I´m new to the area of Data Science and especially to the topic of modeling a neural network in RStudio.
I´m trying to do multiclass classification using a simple Keras dense network and predict 5 classes with it. My total dataset is 12 input indicators for almost 35k instances (so 12x34961). When I use the fit-function to train the model on 80% of the data over 100 epochs the loss is barely declining (1,57 to 1,55) and the accuracy stays level at 0.26.
So the model is not learning similar to this, but in my case, I don´t have a deep LSTM network and also using sigmoid as an activation function in the last layer did not improve the results.
So far I have tried to play around with:
-using only a (small) subset of data
-changing "loss" and "optimizer"
-using a way more aggressive learning rate (SDG with lr=0.3)

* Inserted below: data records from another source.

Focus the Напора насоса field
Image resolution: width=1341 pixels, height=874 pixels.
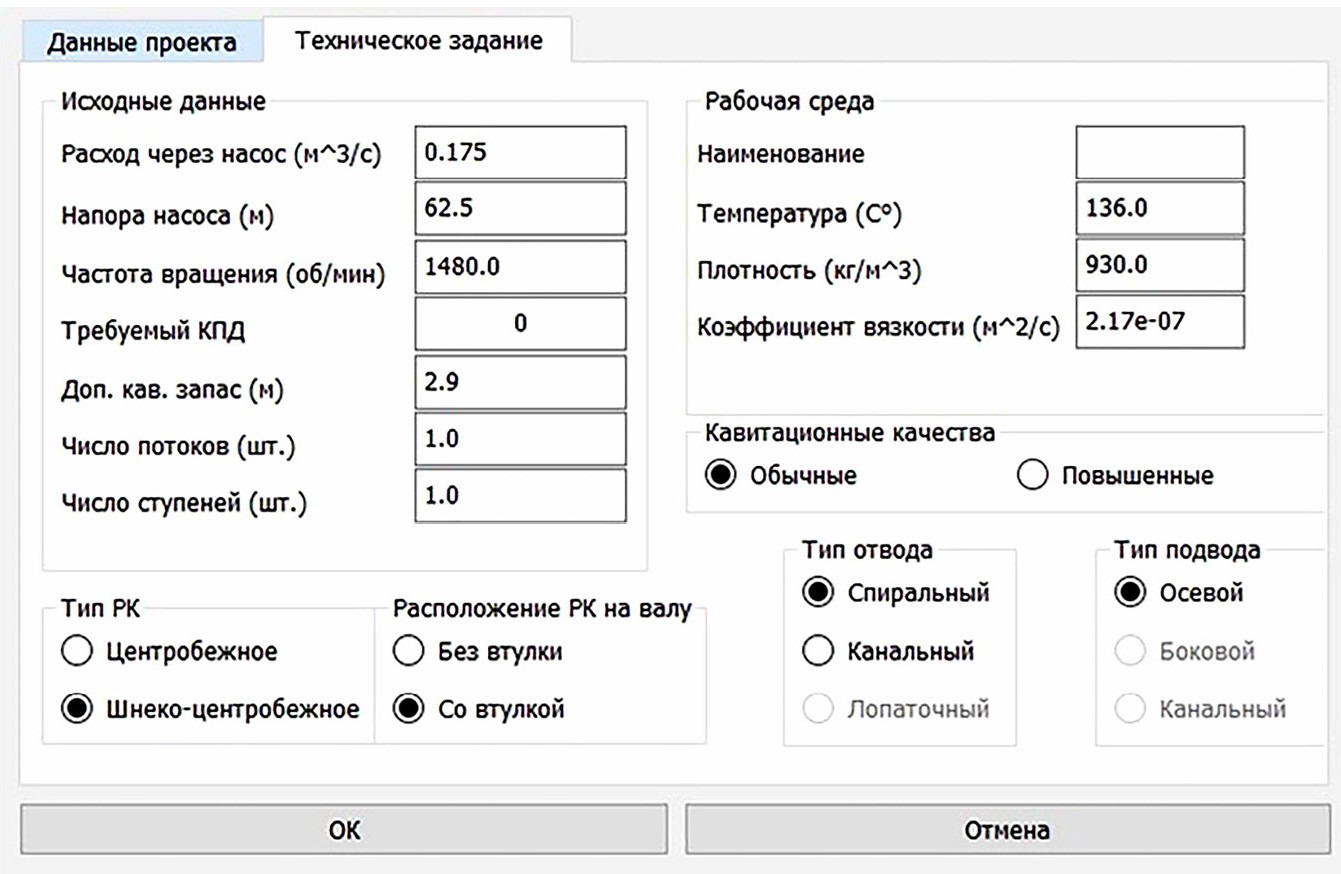click(x=520, y=209)
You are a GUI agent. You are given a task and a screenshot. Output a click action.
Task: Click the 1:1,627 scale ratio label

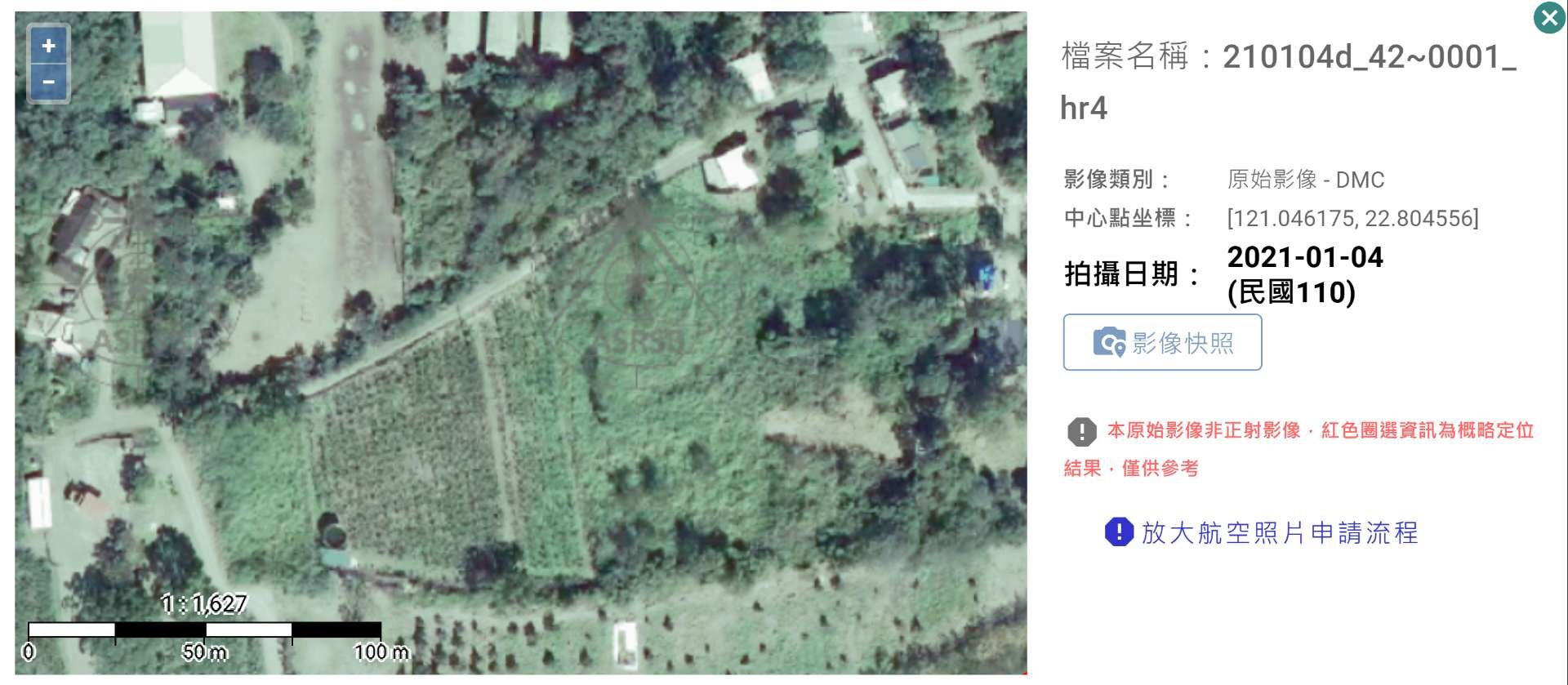click(x=204, y=603)
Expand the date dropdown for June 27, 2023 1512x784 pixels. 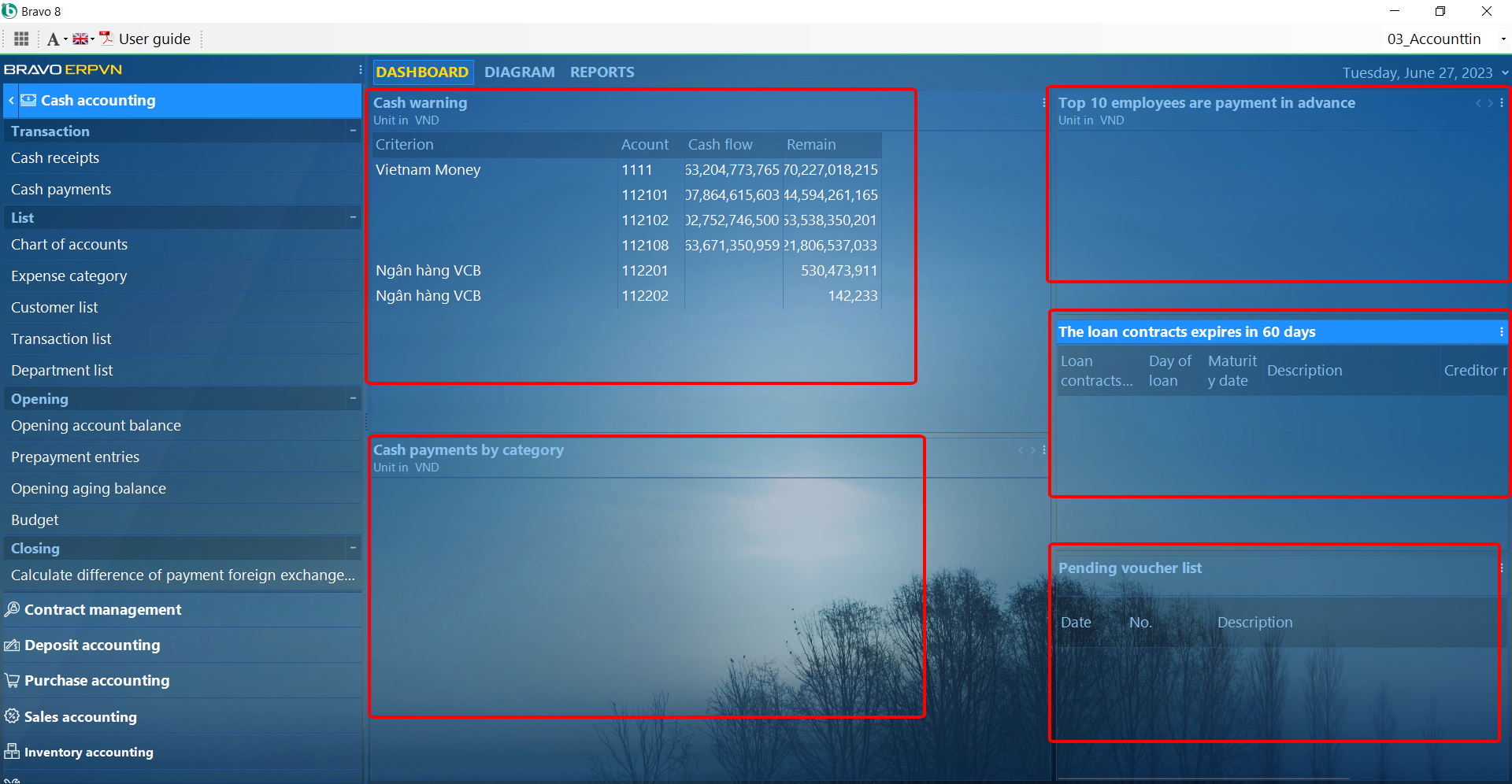[x=1505, y=72]
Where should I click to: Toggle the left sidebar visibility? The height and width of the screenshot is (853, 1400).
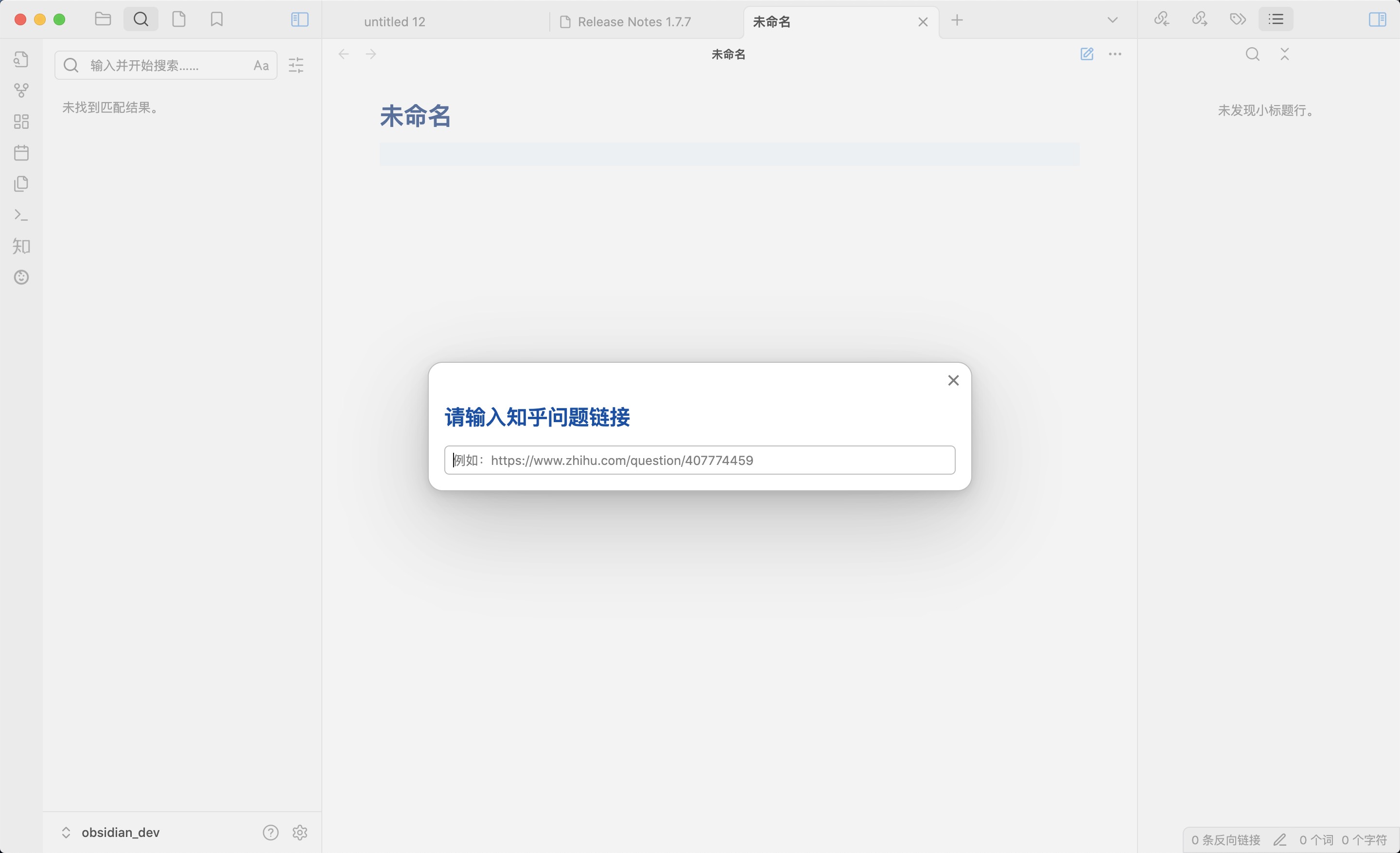tap(299, 19)
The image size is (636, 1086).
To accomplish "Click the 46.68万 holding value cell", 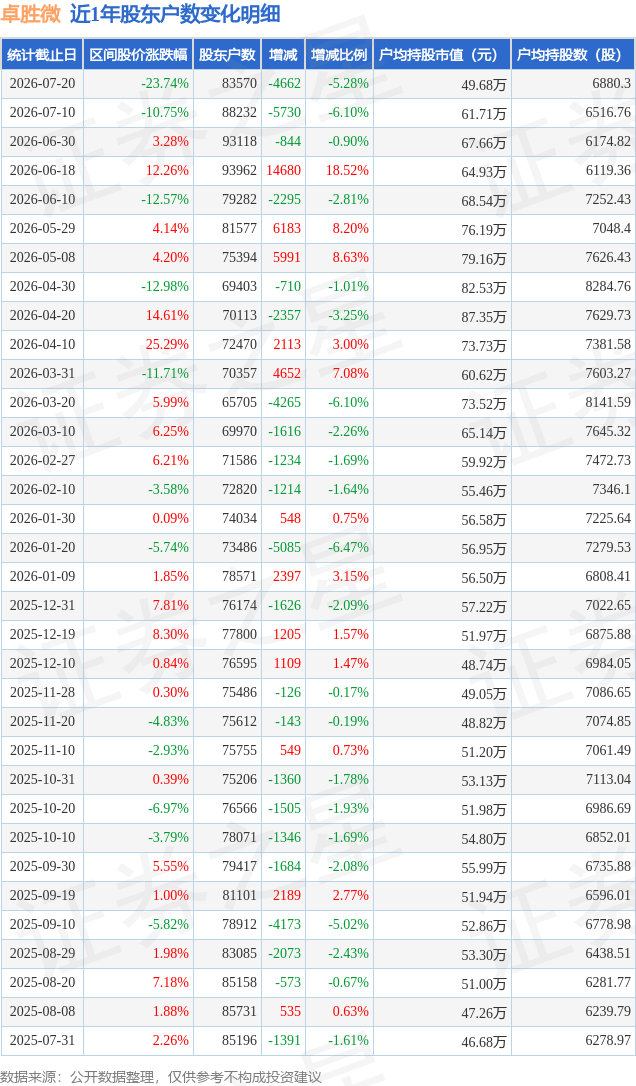I will (442, 1041).
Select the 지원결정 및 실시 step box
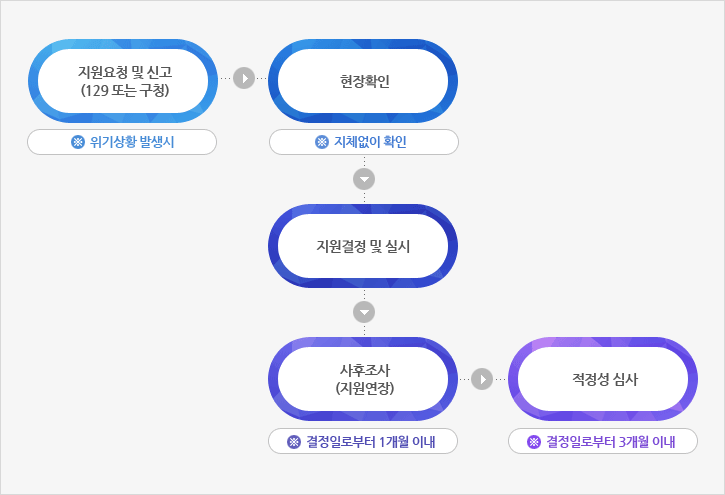This screenshot has width=725, height=495. 363,246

-using deeper networks i.e. 6/7 layers with thousands of neurons
-using "class_weigth" argument to address the slight class imbalance
Here is the core code:
# Load data with 12 Input and one Output
summary(data)
#############
# Categorise Output into five different classes
# L5 = 0-1
# L4 = 2-3
# L3 = 4-8
# L2 = 9-22
# L1 = 23+
#
# for caution purposes manipulation is done in an extra dataframe
datatest <- data
names(datatest)[ncol(datatest)]<- "FC_3"
#
datatest <- datatest %>%
mutate(FC_3 = replace(FC_3, FC_3>=23, "L1"))
datatest <- datatest %>%
mutate(FC_3 = replace(FC_3, (FC_3>=4 & FC_3 <= 8), "L3"))
datatest <- datatest %>%
mutate(FC_3 = replace(FC_3, FC_3 ==2| FC_3==3, "L4"))
datatest <- datatest %>%
mutate(FC_3 = replace(FC_3, FC_3 ==0| FC_3==1, "L5"))
datatest <- datatest %>%
mutate(FC_3 = replace(FC_3, FC_3 ==9, "L2"))
datatest <- datatest %>%
mutate(FC_3 = replace(FC_3, (FC_3==11 | FC_3==10 | FC_3==12 | FC_3==13 | FC_3==14 | FC_3==15 | FC_3==16 | FC_3==17 | FC_3==18 | FC_3==19 | FC_3==20 | FC_3==21 | FC_3==22), "L2"))
#
datatest <- datatest %>%
mutate(FC_3 = replace(FC_3, FC_3=="L1", 1))
datatest <- datatest %>%
mutate(FC_3 = replace(FC_3, FC_3=="L2", 2))
datatest <- datatest %>%
mutate(FC_3 = replace(FC_3, FC_3=="L3", 3))
datatest <- datatest %>%
mutate(FC_3 = replace(FC_3, FC_3=="L4", 4))
datatest <- datatest %>%
mutate(FC_3 = replace(FC_3, FC_3=="L5", 5))
#
data$ForwardCitations_3 <- as.numeric(datatest$FC_3)-1
# now the last column should be a numeric between 0 and 4, representing the actual classes
##
# beginn with Multiclass Classifiation
# Transform data into a matrix without names
data <- as.matrix(data)
dimnames(data) <- NULL
# Normalize the input
data[, 1:12] <- normalize(data[,1:12])
# summary(data)
# Data partition
set.seed(1235)
ind <- sample(2, nrow(data), replace = T, prob = c(.8, .2))
training <- data[ind==1, 1:12]
test <- data[ind==2, 1:12]
trainingtarget <- data[ind==1, 13]
testtarget <- data[ind==2, 13]
# one Hot Encoding
trainLabels <- to_categorical(trainingtarget)
testlabels <- to_categorical(testtarget)
#Creating the sequential model
model <- keras_model_sequential()
model %>%
layer_dense(units=48, activation = 'relu', input_shape = c(12)) %>%
# layer_dropout(rate = 0.25) %>%
# layer_dense(units=128, activation = 'relu') %>%
# layer_dropout(rate = 0.16) %>%
# layer_dense(units=32, activation = 'relu') %>%
# layer_dropout(rate= 0.8) %>%
# layer_dense(units=16, activation = 'relu') %>%
# layer_dropout(rate= 0.8) %>%
# layer_dense(units=1024, activation = 'relu') %>%
layer_dense(units = 5, activation = 'softmax')
# Compile
model %>%
compile(loss = 'categorical_crossentropy',
optimizer = 'adam',
metrics = 'accuracy')
# Fit model
history <- model %>%
fit(training,
trainLabels,
epoch = 100,
batch_size = 32,
validation_split = .2
# class_weight = list("0"= 2.507864, "1" = 1.483357, "2"=1.016865, "3" = 1, "4" = 1.180681)
)
# plot(history)
I don´t know what the problem is, whether my code is actually doing what I´m trying to do and what I should try next.
PS: If you need further information I will be happy to provide it.